We launched our Concentrated Global Share Fund three years ago and we have been very happy with the 1st quartile performance over the three-year period which reflects this very different approach compared to passive index following strategies.
Our philosophy and process has been the same since I started at BT Australia (the former entity name of Pendal) more than 20 years ago.
We have a universe of about 500 leading businesses that we follow.
We spend a lot of time focusing on disruption in industries. Usually we are buying businesses when we think they are cyclically depressed — while the market may think they are structurally impaired.
In our experience, only 15-20% of the market is attractive at any point in time.
You need to be very selective to grow wealth over the long term. Our top 10 holdings (see table) are very different to the index. We have a very large active positions.
We hold specific industry leaders such as Anheisser Busch Inbev – a leader in the beverage market.
We hold Colgate – makers of toothpaste around the world. We hold Total – Europe’s leader in oil and gas production.
We don’t hold these companies because they’re included in the Index or have driven returns. We hold them for very different reasons.
Consider the recent Amazon Wholefoods acquisition as an example.
The consumer staples sector shows how we like to research, stay patient and use disruption to our advantage.
We focus on the best businesses, understand fundamentally how they work, then stay patient and wait until they are out of favour.
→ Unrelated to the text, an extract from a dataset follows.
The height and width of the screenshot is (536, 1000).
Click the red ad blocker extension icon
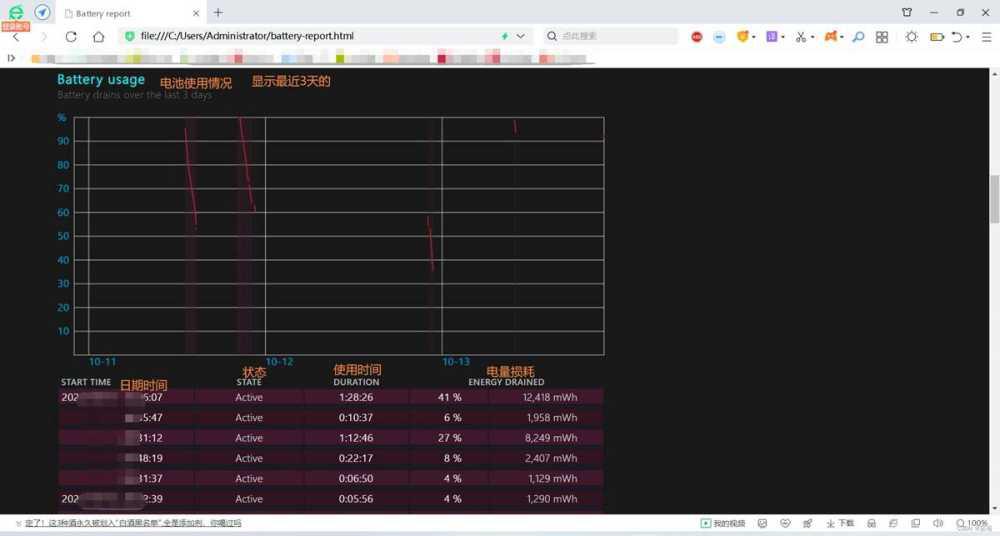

There is no doubt the Amazon Wholefoods deal will change food distribution globally.
As a result of this disruption the market discounted the sector as they questioned the brand value longer term post the deal.
We looked at the industry differently and focused on market share and their return on investment (ROI).
It was clear you only wanted to focus on P&G and Colgate with greater than 60% market share and 100% ROI.
We never wanted to own Kraft Heinz, Campbell soup or Kellogg’s due to their lower market shares — even though they were larger in the index.
Think differently to drive different results
Overall I believe you need to think differently, have a concentrated highly active and very selective stock picking approach,
Think like an owner in a group of #1 unique premium assets, be patient on valuation and get paid a dividend to wait while the business normalises.
This will serve you well as we enter the next decade.